╔══
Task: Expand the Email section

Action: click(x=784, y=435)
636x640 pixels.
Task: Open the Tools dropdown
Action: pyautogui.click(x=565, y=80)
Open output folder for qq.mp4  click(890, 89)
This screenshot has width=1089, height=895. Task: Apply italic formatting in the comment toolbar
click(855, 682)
╚══
╔══
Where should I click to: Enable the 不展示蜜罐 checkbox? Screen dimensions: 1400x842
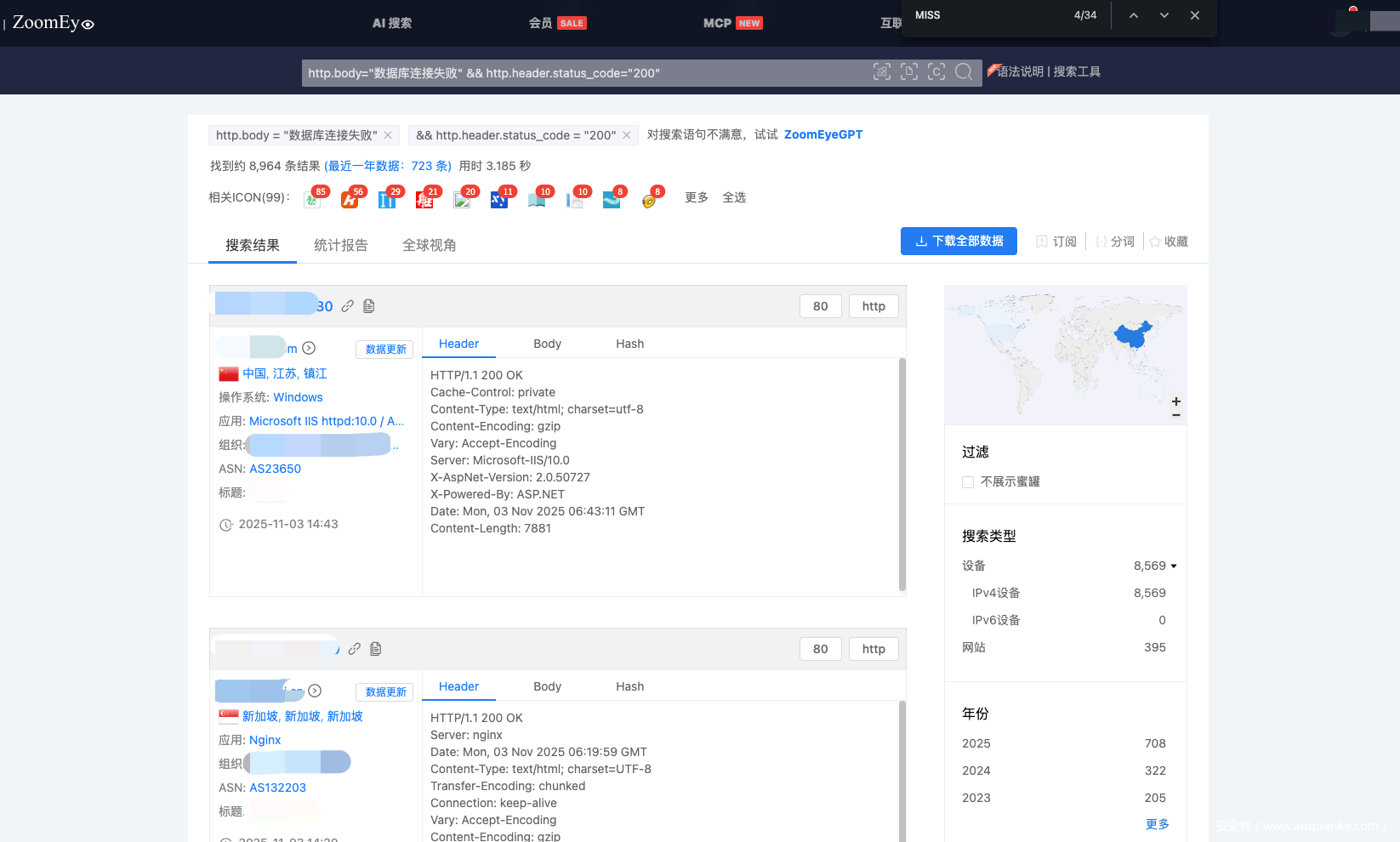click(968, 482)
╚══
╔══
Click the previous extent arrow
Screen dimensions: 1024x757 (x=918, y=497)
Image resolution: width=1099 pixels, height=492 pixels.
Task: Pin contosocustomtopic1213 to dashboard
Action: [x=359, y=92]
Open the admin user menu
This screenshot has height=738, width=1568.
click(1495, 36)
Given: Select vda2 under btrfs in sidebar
╚══
*WORK ITEM*
Return only the stretch of the material above from the line holding "Open the admin user menu" through the line holding "Given: Select vda2 under btrfs in sidebar", copied exactly.

*FINAL ANSWER*
Open the admin user menu
This screenshot has height=738, width=1568.
click(1495, 36)
Given: Select vda2 under btrfs in sidebar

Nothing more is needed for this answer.